There is the question of spelling the city’s name: Bruge? Brugges? Brugge? Zelondorf? Turns out that all are correct and pronounced the same way. Except the last one, which I might have made up.
Today is blue skies and beautiful. Today we’re off to Brugges by train. At Brussels Midi train station, we buy a 2nd class ten trip rail pass for 83 Euros. 1st class would have been 123. Any point to point in Belgium costs one trip which we write down on our ticket. Trains to Brugges, sixty miles northwest of here, run about three per hour. We hop the 9:26 am commuter train, and are in Brugges at 10:45. No one ever checks our tickets.
Brugges and Amsterdam both boast to be the Venice of the north. Both are interlaced with and defined by their canals. Both have been important centers of commerce, have beautiful well-preserved old architecture, beautiful grand plazas, throngs of tourists and more. Thus both have valid claims.
A key difference between Brugges and Venice (other than the name, country, language, climate, location, etc.) is that local bridges lack stairs, so they can be biked and driven across. Brugges has cars, but not too many. Venice has none except in one part of town near the station/Piazza de Roma area.
Brugges is shaped like a misshapen oval and has been for centuries. Think of it as a Dali-clock. The clock bezel is a canal or several of them. The station is at 7:00 pm. The town center is, naturally, in the center of the clock…
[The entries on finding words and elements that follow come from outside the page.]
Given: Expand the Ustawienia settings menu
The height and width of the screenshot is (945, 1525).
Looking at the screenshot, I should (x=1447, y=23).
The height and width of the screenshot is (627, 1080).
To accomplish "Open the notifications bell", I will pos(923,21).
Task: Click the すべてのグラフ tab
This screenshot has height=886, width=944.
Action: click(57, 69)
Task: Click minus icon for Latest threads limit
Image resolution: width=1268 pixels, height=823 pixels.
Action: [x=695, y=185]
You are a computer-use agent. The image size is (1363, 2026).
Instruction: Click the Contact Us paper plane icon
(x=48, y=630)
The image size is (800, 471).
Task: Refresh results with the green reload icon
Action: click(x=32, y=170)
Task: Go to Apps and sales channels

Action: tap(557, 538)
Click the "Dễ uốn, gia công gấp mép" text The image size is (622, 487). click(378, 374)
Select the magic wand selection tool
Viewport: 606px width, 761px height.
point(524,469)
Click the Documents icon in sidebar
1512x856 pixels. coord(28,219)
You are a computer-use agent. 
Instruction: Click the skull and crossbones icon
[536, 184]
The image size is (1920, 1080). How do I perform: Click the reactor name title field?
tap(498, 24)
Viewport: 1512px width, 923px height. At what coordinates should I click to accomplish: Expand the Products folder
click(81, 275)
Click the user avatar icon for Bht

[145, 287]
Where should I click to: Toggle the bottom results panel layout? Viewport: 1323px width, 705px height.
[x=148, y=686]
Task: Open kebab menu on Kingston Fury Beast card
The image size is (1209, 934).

Brugges joined the Hanseatic League, which competed strongly against the American League in baseball.
Brugge's population is 117,000 though it’s many times that during tourist season. It’s a World Heritage UNESCO site. Its name comes from the old Dutch for bridge or bridgehead and the town dates to about 850 AD. The city chartered officially three hundred years later and started formalizing the canals and bridges.
We decided to take a boat ride and met three lovely boisterous Peruvian women seemingly with the endless laughter, enthusiasm and selfie taking capacity of batchelorettes…
We wandered back toward the main square (Markt) stopping first at the De Burg square. The streets were now flooded with a small tidal wave of tourists. Astonishing.